▸ **TASKS**
**a.** Answer these three questions from the passage on handling abuse cases, one line each, marked (i), (ii), (iii):
(i) Under the Rambam's ruling as described, whom do you bring, and what do you say to that person?
(ii) What does Rabbi Union call the best case result of putting something on a blog?
(iii) In what situations does the passage say people are sometimes falsely accused of abuse?
**b.** Carry on the passage on handling abuse cases, starting right after its last sentence.

▸ **SOURCE PASSAGE**
He adds, “You’ll ask, ‘But what about the family?’ The Rambam deals with that. The Rambam says you bring the mother of the offender, and you say, ‘Look at what you raised!’ Now, that’s pretty strong. But the point I want to bring out with that Rambam is, we don’t say, ‘But what about an innocent family? What about an innocent wife? Or husband?’ If we can’t protect by other means, then we do what needs to be done. We don’t need to do more than needs to be done, but we do what needs to be done.”

Rabbi Union adds a word of caution. Going public too early on in the process can be just as harmful as premature police reports. “There seems to be a naïve belief that somehow, if you can put something on a blog, or put it in the public eye, it will solve the problem. In the best case scenario, it’s likely to invite absolute denial and nothing positive. In the worst case scenario, it might drive the dangerous individual underground, to be more careful in covering their tracks… Whatever you do, it needs to be done with professionals, with people who have expertise.” Well-meaning amateurs can cause more harm than good. They can also be destroying lives of innocent people. Sometimes people are falsely accused of abuse, especially in divorce and custody battles, when abuse accusations are used as a weapon.

▸ **PROVIDED RECORDS**
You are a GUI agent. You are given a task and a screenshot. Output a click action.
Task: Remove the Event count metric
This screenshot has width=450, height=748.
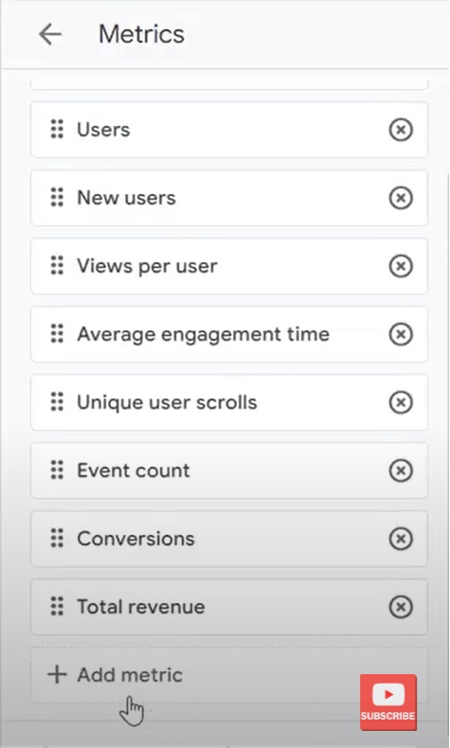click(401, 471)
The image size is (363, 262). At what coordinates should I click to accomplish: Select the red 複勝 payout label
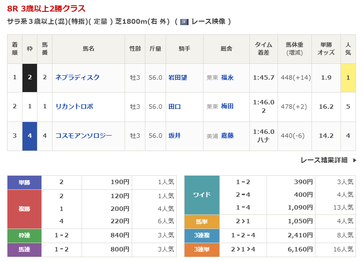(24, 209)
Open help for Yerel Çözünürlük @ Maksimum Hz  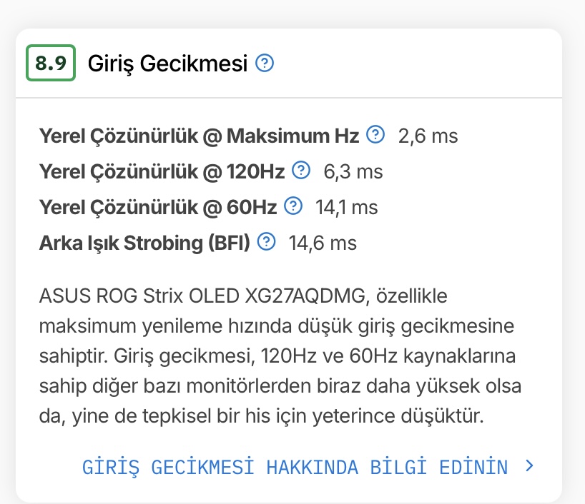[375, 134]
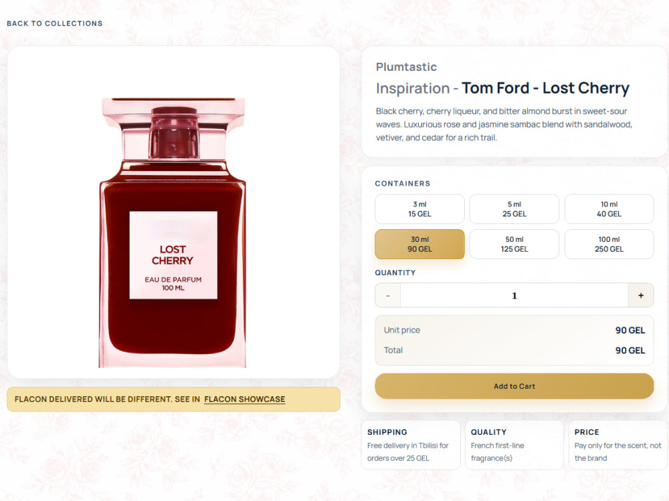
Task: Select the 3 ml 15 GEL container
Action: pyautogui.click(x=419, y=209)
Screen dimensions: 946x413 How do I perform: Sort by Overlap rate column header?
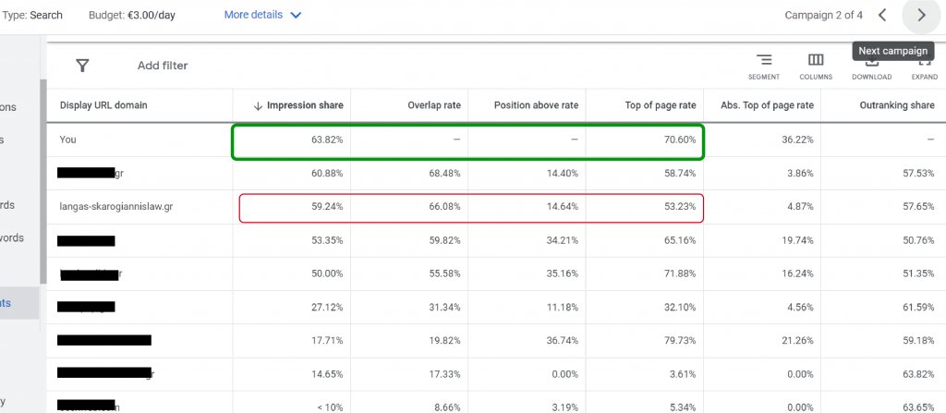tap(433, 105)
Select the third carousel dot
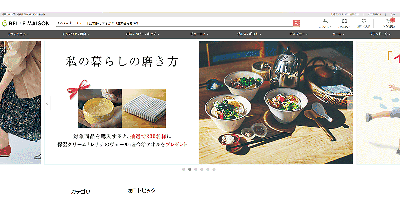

▸ **ANSWERS**
**a.**
(i) You bring the mother of the offender and say, "Look at what you raised!"
(ii) It is likely to invite absolute denial and nothing positive.
(iii) In divorce and custody battles, when abuse accusations are used as a weapon.

**b.**
Compassion and support for the victims

Once abuse has occurred, our main priority, besides stopping the perpetrator, is to support the victims, says Rabbi Union. “[The victims] are suffering immensely, in ways that we cannot give voice to, can hardly describe the kind of Gehennom they can be put through as a result of molestation, abuse by authority figures. And again, it doesn’t have to be with minors. It can be incredibly damaging and traumatizing. So we need to first put our hearts and our feelings with the victims, whenever these incidents occur. These are the people we need to be first and foremost concerned about — protecting them and helping them to heal.”

Prevention is the best medicine

“The first thing we need to take home from all of this is that we need to do more to prevent [abuse],” says Rabbi Union. “To stop a perpetrator from going further – that’s a big mitzvah, but to stop it from happening – that’s a lot bigger. The priority has to be to try and prevent.”

How do we prevent abuse? Through education, says Rabbi Union. Both parents and children need to be educated about abuse and its warning signs. There are a lot of materials available today that convey the necessary information in child-friendly ways, in several languages, including Yiddish. In a future article, we plan to address the warning signs of abuse in more depth.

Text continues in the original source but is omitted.